El acuerdo entre la Generalitat y el Instituto Guttmann ha sido firmado hoy por la consellera de Justicia, Montserrat Tura, y el director gerente de la Fundación Instituto Guttmann, Josep Maria Ramírez, después de que el pasado sábado entrara en vigor la reforma del Código Penal que prevé penas de prisión para los delitos más graves de tráfico.

Tura señaló que esta reforma "incidirá en la actividad judicial diaria", porque incrementará el número de juicios por faltas o delitos "que antes no se producían". Desde la Conselleria, se ha contemplado este incremento, por lo que prevén firmar más acuerdos de este tipo.

Respecto a la medida, la consellera opinó que "no hay nada más aleccionador y ejemplificador" para un infractor que prestar servicio en este tipo de instituciones. No obstante, señaló que estas medidas penales alternativas a la cárcel "no son una suavización de la situación" del condenado, porque las penas "se han de cumplir hasta el último minuto". Tura aseguró que este tipo de medidas alternativas pueden ayudar a que se produzca "un cambio de comportamiento y actitud en la persona que cumple condena".
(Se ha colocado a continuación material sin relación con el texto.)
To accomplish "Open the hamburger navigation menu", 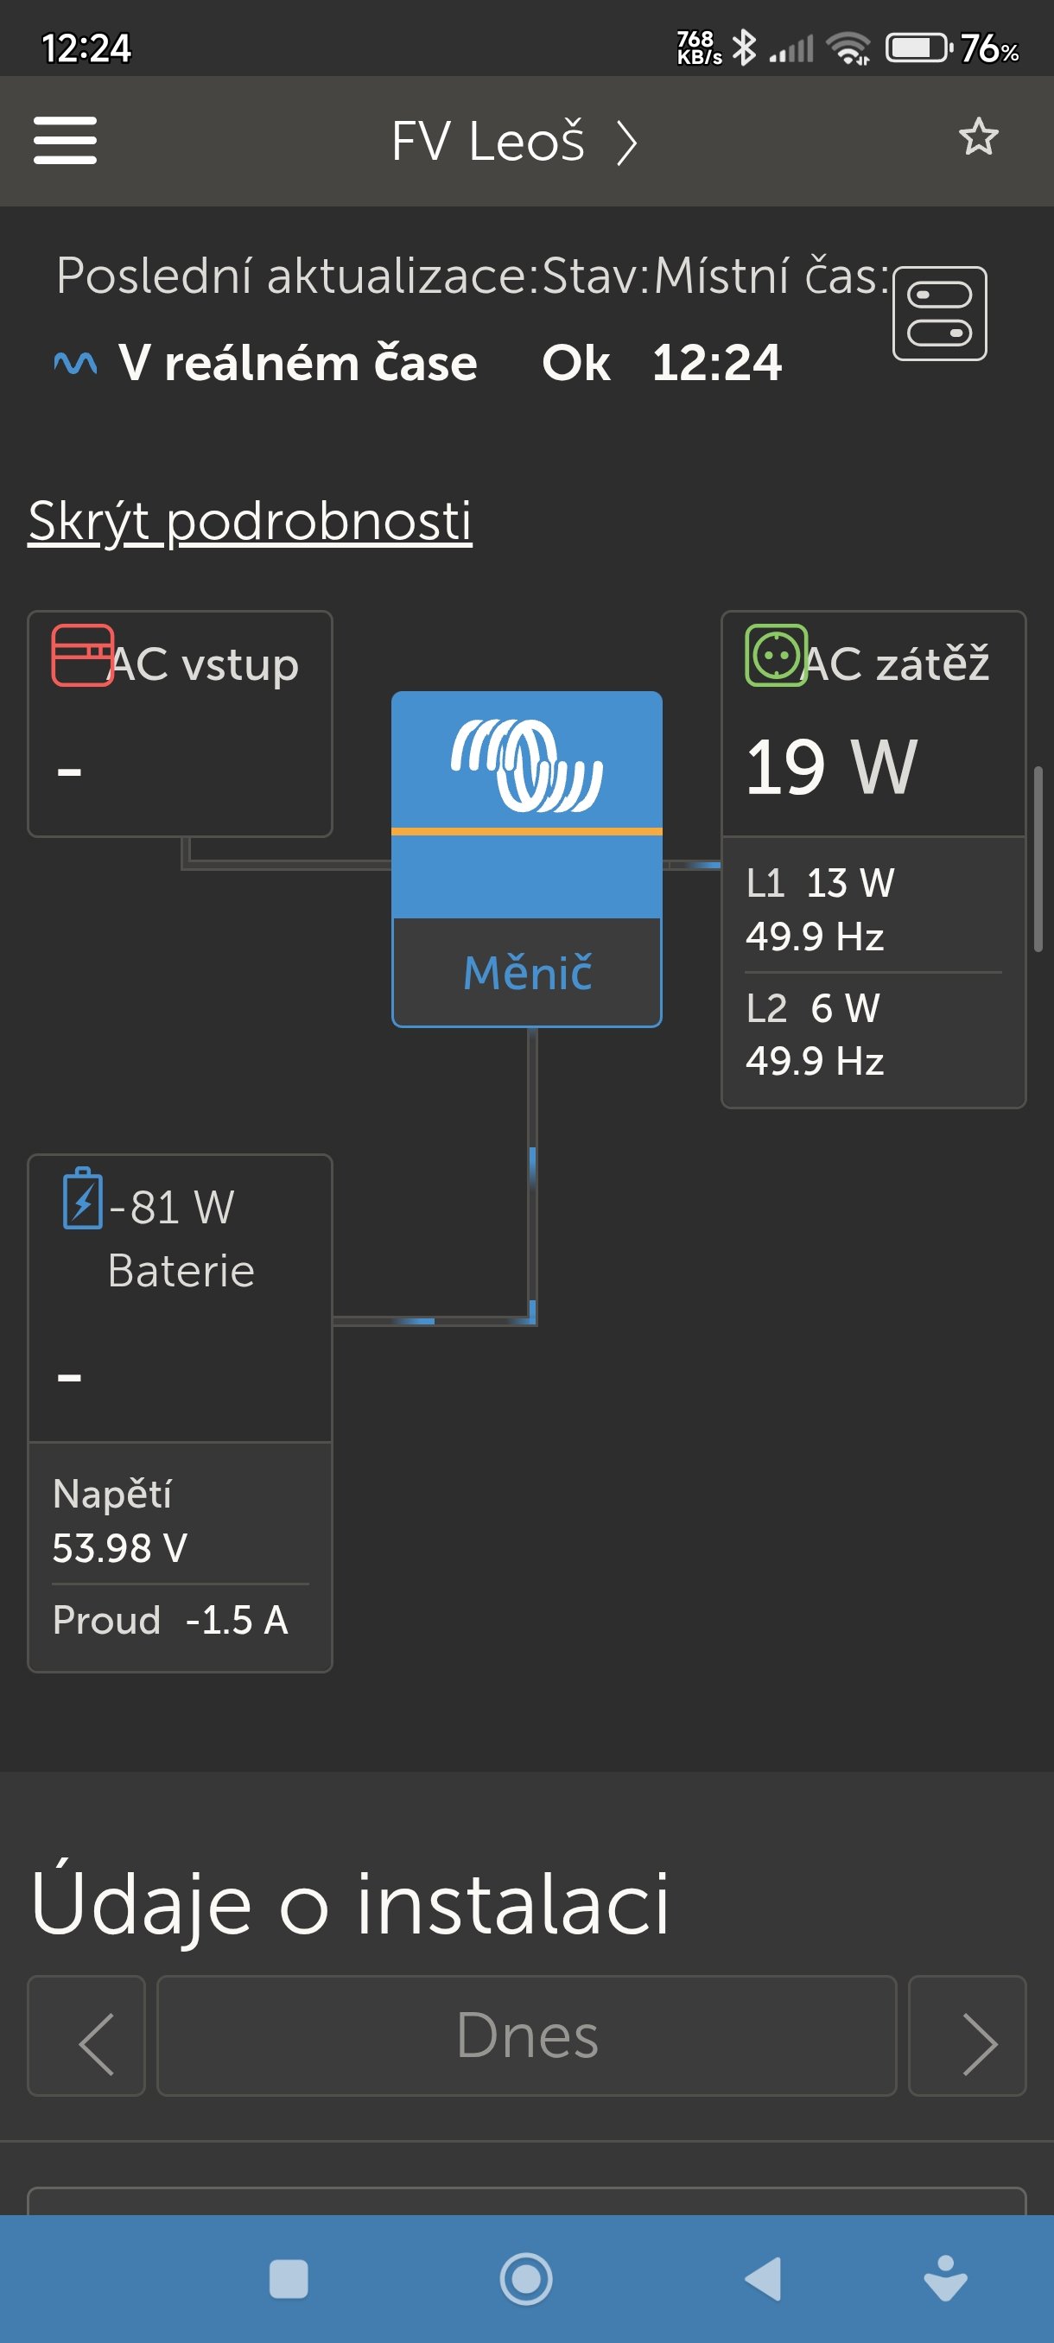I will coord(65,140).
Más de 800 penas alternativas por delitos de tráfico

Según datos de la Conselleria de Justicia, actualmente en Catalunya hay 4.128 personas cumpliendo medidas penales alternativas, de las cuales 1.798 están haciendo trabajos en beneficio de la comunidad. De este número de condenas, 844 fueron impuestas por delitos relacionados con la seguridad del tráfico, cifra que, según Tura, "aumentará con la reforma del Código Penal" vigente desde el sábado.